** WRITTEN TASKS **
A - In the waste-sorting guide, how much deposit do you get back for a bottle or can that carries the German Deposit System logo?
B - Reproduce the part of the waste-sorting guide that opens with the words containing "What do I need" and closes with "in each supermarket.".

** QUOTED PASSAGE **
What goes where?

In big cities, there are four different bins in almost every backyard. In the countryside, you may have to drive to a recycling plant to find all these bins. Alternatively, you can wait for the next collection date and keep specific items, e.g. in your garage or cellar until then. You can find out when the garbage is picked up in the so-called "waste calendar" (Abfallkalender), which is delivered to your mailbox once a year- you can also obtain the calendar from the town hall (Rathaus).

Only certain types of waste may be thrown into each bin:

  • Yellow Bins (also „yellow bags“ or „Grüner-Punkt-Müll“): Light-weight packaging, i.e. all packaging which are not made of glass or paper (for example aluminum foil, plastic bags, tins, yoghurt cups, Tetra-packs in which juice and milk are sold, plastic bottles and coffee packs)
  • Green or Blue Bins: Paper waste and cardboard (for example, paper bags, newspapers, catalogs, writing paper, cartons, cigarette packs). Please note: Very old/stained paper, e.g. paper packages of groceries, ought to be put in the residual waste bin and Tetra-packs (in which juice and milk are sold) belong in the yellow sack or bin.
  • Black or Gray Bins: residual waste or household waste and all other types of waste that cannot be recycled (for example, porcelain, hygiene articles, dirty packaging, damaged shoes or utensil, vacuum cleaner bags, diapers, cigarette butts, window glasses).
  • Bio Waste or Brown Bin: compostable kitchen and garden waste (e.g. coffee and tea dregs, fruit and vegetables remains, eggshells, leaves).

On fluechtlingshilfe-dahlem.com, you can find out more about various waste bins and containers.

What do I need to know about deposit (“Pfand”)?

Since 2003, there has been a so-called "compulsory deposit system" ("Pfandflicht") concerning specific beverage packagings in Germany: If you buy drinks and beverages sold in particular plastic and glass bottles or cans in a supermarket,  you initially pay a few cents more. Then, if you later return them empty to the supermarket's collection point or "Leergutannahmestelle" (often an automatic machine), you will get back those few cents, which is known as "Pfand" (deposit). There are two different types of bottles you can return:

  • On disposable bottles, you will find a square sign with a can and a bottle, which is framed by an arrow (the logo of German Deposit System or "Deutsche Pfand-System GmbH"). Returning the bottles or cans that bear such a symbol means you will receive a 25-cent deposit at Refund centres in each supermarket.

** DATA **
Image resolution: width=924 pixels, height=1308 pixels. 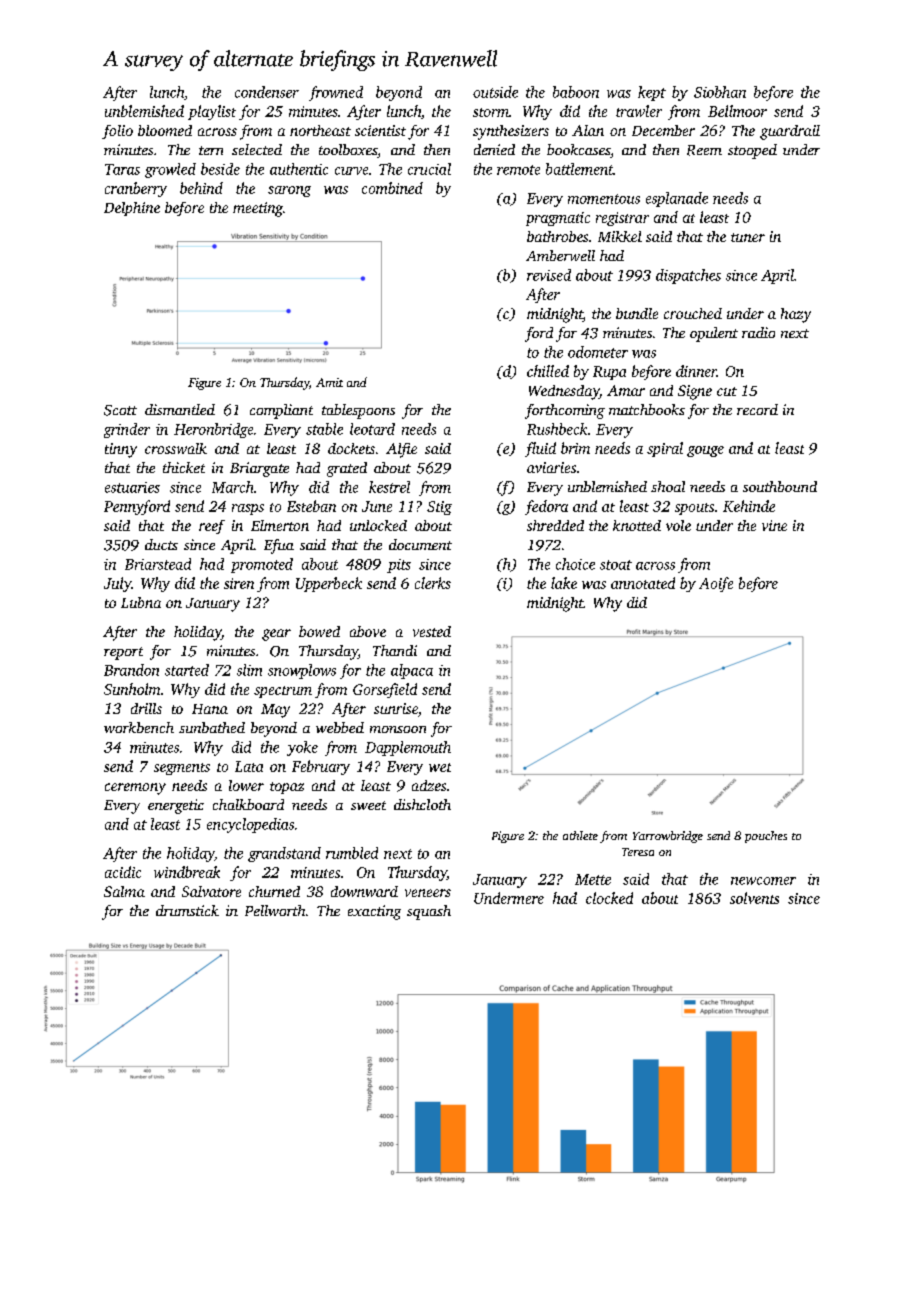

** RESPONSES BY TASK **
A - 25 cents

B -
What do I need to know about deposit (“Pfand”)?

Since 2003, there has been a so-called "compulsory deposit system" ("Pfandflicht") concerning specific beverage packagings in Germany: If you buy drinks and beverages sold in particular plastic and glass bottles or cans in a supermarket,  you initially pay a few cents more. Then, if you later return them empty to the supermarket's collection point or "Leergutannahmestelle" (often an automatic machine), you will get back those few cents, which is known as "Pfand" (deposit). There are two different types of bottles you can return:

  • On disposable bottles, you will find a square sign with a can and a bottle, which is framed by an arrow (the logo of German Deposit System or "Deutsche Pfand-System GmbH"). Returning the bottles or cans that bear such a symbol means you will receive a 25-cent deposit at Refund centres in each supermarket.